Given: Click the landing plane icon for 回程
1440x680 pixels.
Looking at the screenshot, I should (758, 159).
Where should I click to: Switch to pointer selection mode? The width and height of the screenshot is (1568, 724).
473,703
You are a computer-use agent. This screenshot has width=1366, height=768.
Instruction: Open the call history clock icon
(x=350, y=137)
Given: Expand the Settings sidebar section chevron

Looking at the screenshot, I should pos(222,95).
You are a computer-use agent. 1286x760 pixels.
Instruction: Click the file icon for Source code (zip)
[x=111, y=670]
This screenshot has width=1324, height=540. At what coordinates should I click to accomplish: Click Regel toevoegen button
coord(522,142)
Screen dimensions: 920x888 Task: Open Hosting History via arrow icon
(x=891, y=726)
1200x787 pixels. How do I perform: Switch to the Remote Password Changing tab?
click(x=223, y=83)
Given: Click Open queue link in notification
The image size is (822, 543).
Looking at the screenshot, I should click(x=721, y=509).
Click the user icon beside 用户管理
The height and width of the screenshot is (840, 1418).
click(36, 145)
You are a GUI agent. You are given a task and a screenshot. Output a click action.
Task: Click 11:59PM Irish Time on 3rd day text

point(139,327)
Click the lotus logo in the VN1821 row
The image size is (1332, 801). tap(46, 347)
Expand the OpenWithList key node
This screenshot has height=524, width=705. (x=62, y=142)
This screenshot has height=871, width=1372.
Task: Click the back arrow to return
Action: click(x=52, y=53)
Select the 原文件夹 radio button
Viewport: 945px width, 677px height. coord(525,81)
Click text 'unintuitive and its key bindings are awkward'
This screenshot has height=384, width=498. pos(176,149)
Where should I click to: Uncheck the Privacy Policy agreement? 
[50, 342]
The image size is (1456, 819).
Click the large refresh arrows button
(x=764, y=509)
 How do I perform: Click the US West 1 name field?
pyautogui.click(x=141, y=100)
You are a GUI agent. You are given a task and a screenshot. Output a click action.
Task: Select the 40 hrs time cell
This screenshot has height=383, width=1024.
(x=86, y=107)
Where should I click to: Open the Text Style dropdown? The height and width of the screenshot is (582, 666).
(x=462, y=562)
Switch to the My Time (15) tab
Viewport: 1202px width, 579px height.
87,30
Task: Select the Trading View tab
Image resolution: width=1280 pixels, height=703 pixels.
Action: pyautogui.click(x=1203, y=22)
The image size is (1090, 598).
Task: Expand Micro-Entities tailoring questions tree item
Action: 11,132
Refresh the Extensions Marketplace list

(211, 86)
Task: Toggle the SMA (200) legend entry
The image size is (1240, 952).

━━━━━━━━━━━━━━━━

## GIVEN REQUEST
Convert the records as a two-column CSV with the header instruction,response. Start at the line containing "Given: Click Open queue link in notification" and stop after the line containing "click(36, 145)". Give one row per record, putting each record's text under instruction and its answer under response, each in a single quoted field with line breaks replaced by spaces.

## REPLY TO THE EXERCISE
instruction,response
"Given: Click Open queue link in notification The image size is (822, 543).","Looking at the screenshot, I should click(x=721, y=509)."
"Click the user icon beside 用户管理 The height and width of the screenshot is (840, 1418).","click(36, 145)"